**Exercise inputs:**
----------

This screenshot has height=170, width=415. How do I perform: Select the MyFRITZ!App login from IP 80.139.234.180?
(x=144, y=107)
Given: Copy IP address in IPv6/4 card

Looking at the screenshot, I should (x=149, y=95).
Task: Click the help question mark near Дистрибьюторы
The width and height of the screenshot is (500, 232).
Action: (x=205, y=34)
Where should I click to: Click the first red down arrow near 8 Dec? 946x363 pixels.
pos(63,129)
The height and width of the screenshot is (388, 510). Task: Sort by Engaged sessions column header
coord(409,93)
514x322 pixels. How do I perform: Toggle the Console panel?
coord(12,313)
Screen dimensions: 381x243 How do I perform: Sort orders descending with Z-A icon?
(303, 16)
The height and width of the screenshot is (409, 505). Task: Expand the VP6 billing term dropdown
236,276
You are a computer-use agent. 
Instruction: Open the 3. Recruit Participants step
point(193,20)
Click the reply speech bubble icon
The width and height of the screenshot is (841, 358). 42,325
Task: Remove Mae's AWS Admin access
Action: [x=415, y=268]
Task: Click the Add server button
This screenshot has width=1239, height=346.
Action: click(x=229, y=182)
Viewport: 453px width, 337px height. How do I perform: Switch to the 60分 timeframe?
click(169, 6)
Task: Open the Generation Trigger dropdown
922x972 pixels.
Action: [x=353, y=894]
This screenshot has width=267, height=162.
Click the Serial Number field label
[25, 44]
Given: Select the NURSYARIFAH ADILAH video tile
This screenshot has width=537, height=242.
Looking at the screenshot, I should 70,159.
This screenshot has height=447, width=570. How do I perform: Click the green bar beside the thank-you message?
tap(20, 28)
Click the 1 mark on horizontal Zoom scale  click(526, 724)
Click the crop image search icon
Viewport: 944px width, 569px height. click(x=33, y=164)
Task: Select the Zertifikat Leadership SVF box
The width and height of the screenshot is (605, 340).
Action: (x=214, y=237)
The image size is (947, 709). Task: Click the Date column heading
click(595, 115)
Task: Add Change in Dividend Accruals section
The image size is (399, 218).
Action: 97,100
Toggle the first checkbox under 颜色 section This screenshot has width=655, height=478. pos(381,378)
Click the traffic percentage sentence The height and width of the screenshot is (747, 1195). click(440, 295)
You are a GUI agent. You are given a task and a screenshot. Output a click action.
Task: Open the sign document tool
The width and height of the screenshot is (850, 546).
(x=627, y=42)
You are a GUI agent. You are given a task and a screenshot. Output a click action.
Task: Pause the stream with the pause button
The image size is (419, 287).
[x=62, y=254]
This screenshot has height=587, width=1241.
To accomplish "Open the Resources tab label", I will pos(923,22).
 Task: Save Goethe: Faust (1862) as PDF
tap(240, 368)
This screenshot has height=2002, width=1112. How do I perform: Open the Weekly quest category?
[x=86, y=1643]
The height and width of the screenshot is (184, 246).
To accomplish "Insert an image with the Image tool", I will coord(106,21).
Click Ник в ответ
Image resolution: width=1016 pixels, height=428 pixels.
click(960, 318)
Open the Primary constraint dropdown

----------

**Aim of the exercise:**
Give only the number of lines in the data that include the string "mark".

**Your response:**
2